Items from a dataset

BEGIN

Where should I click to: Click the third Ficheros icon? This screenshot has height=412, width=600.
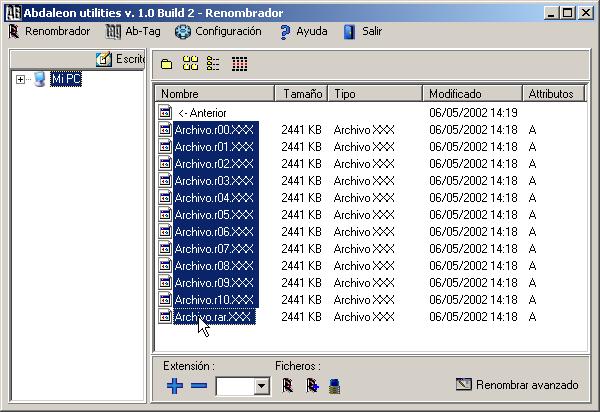(x=335, y=385)
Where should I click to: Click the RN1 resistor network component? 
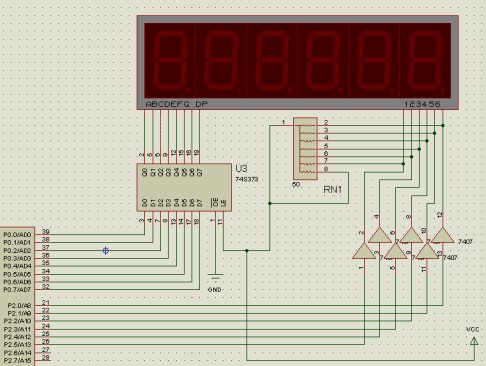(x=305, y=148)
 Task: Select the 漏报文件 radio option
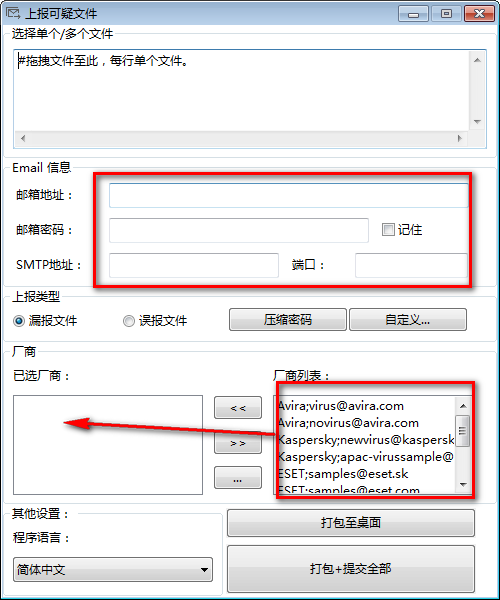(x=19, y=321)
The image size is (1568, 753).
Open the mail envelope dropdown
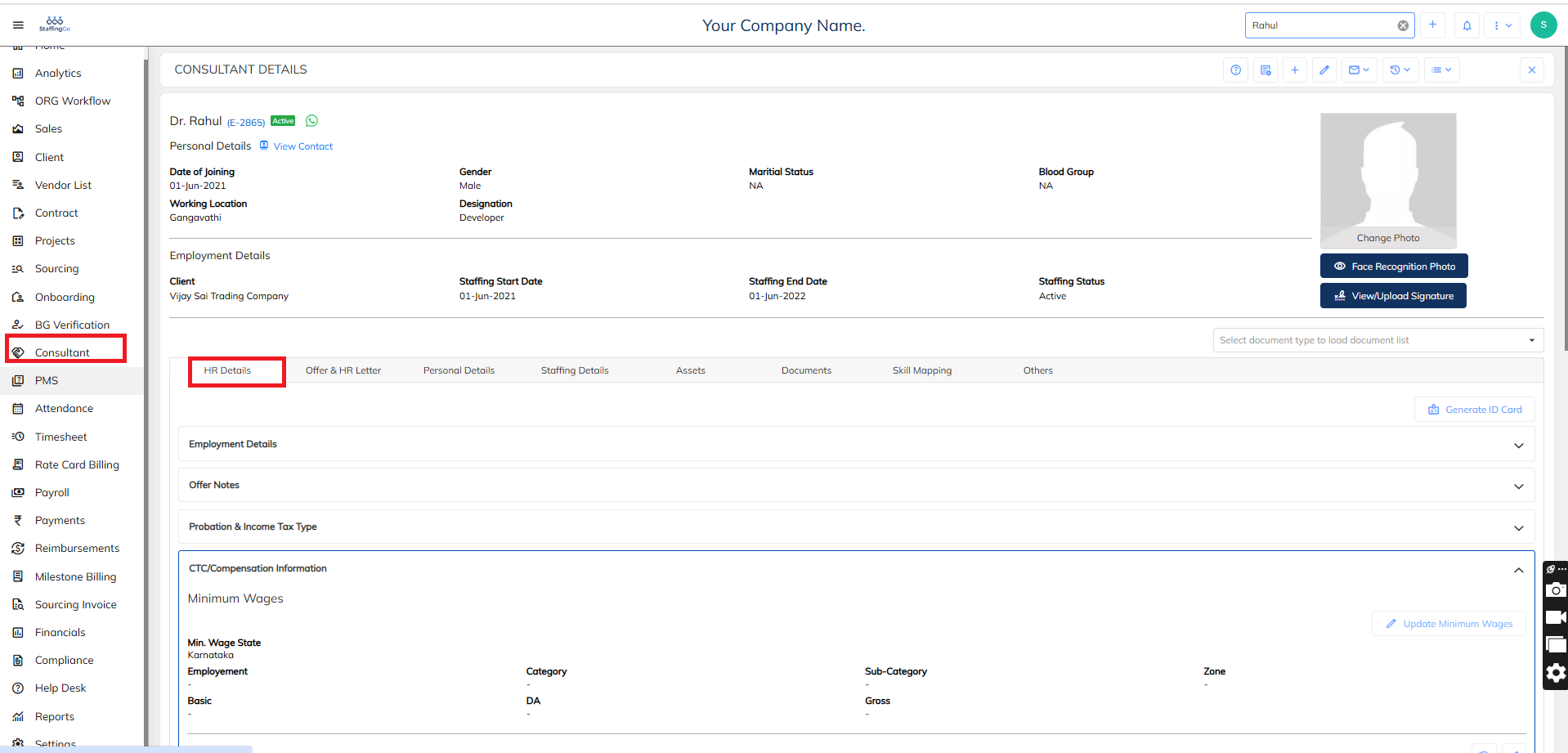pos(1359,70)
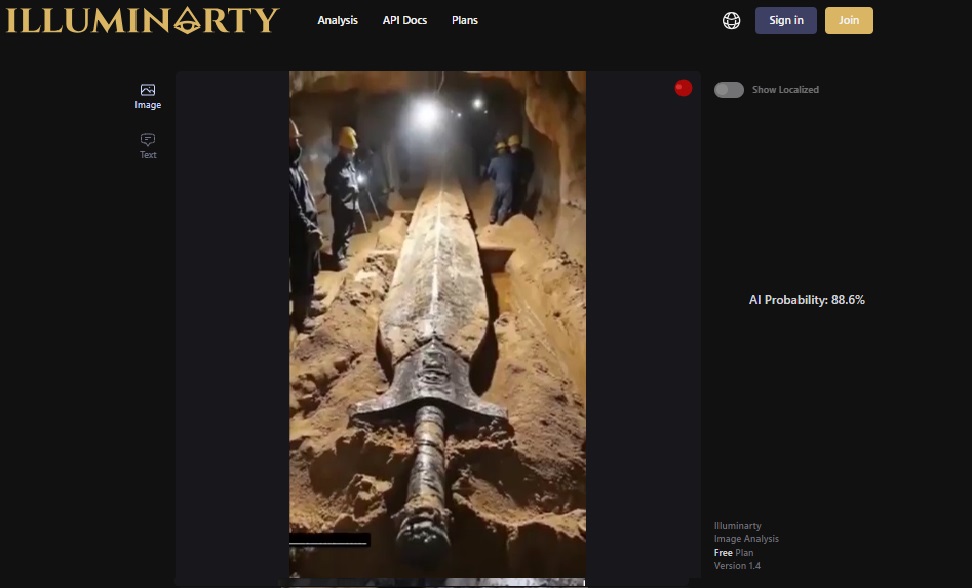The height and width of the screenshot is (588, 972).
Task: Open the Image analysis sidebar icon
Action: click(148, 90)
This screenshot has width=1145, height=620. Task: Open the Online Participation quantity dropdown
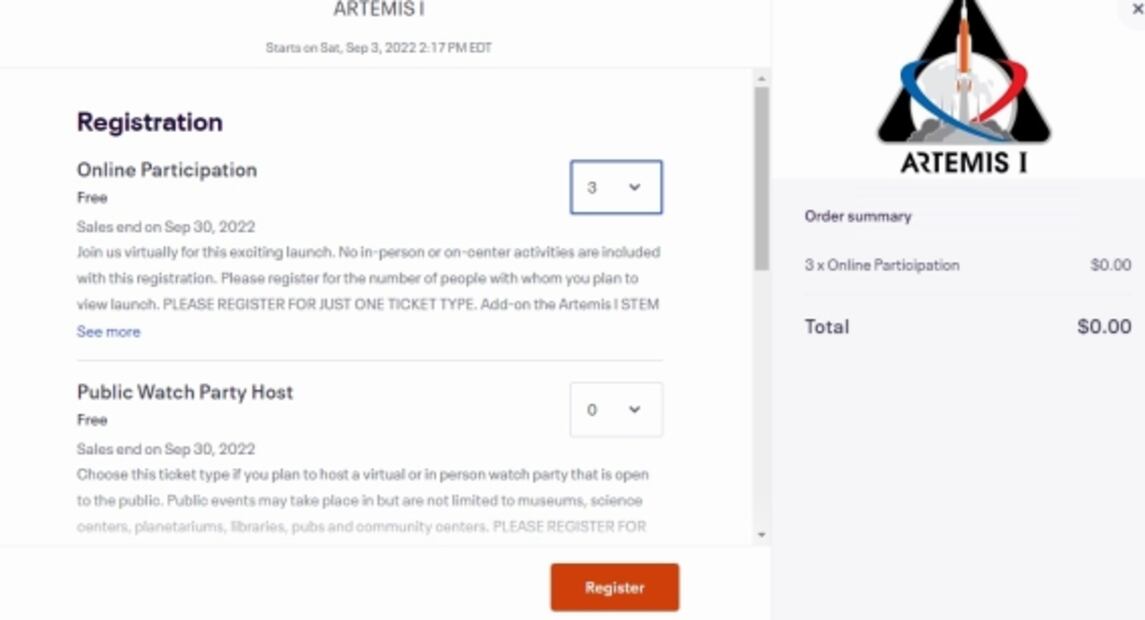tap(615, 187)
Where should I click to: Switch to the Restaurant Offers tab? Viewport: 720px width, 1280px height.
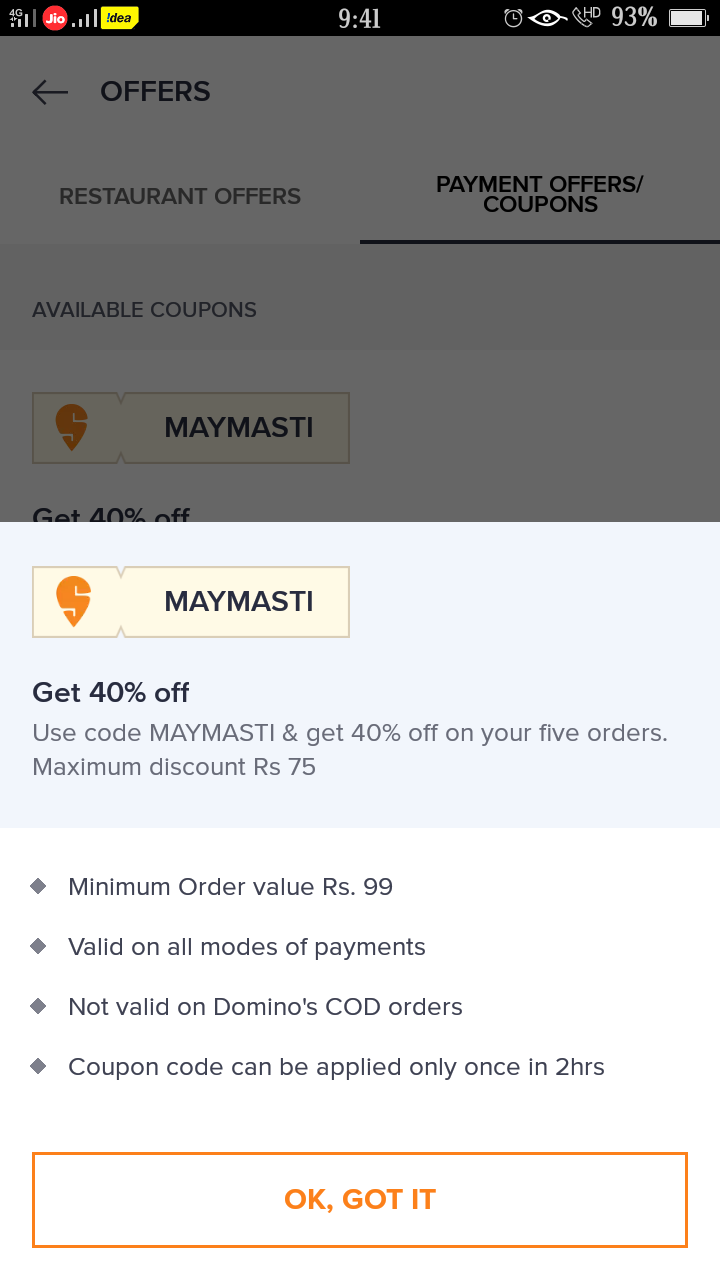click(180, 197)
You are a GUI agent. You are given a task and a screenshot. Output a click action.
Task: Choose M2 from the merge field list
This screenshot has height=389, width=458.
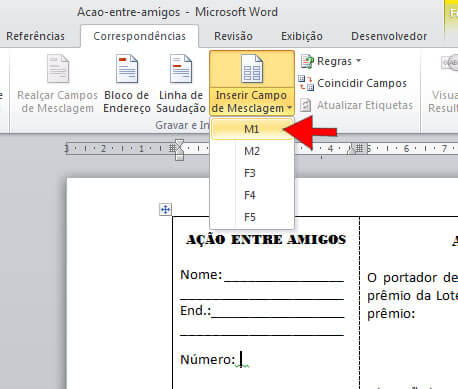coord(252,151)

END

**To do:** Repeat every record above exactly, but leave out any pictures.

**Solution:**
Where should I click to: Click the third Ficheros icon? This screenshot has height=412, width=600.
(x=335, y=385)
Where should I click to: Click the RN1 resistor network component? 
(x=305, y=148)
 Task: Select the 漏报文件 radio option
(x=19, y=321)
The image size is (1568, 753).
Open the mail envelope dropdown
pos(1359,70)
The height and width of the screenshot is (588, 972).
Task: Open the Image analysis sidebar icon
Action: click(148, 90)
This screenshot has width=1145, height=620. Task: Open the Online Participation quantity dropdown
tap(615, 187)
Where should I click to: Switch to the Restaurant Offers tab? Viewport: 720px width, 1280px height.
click(180, 197)
You are a GUI agent. You are given a task and a screenshot. Output a click action.
Task: Choose M2 from the merge field list
This screenshot has height=389, width=458.
coord(252,151)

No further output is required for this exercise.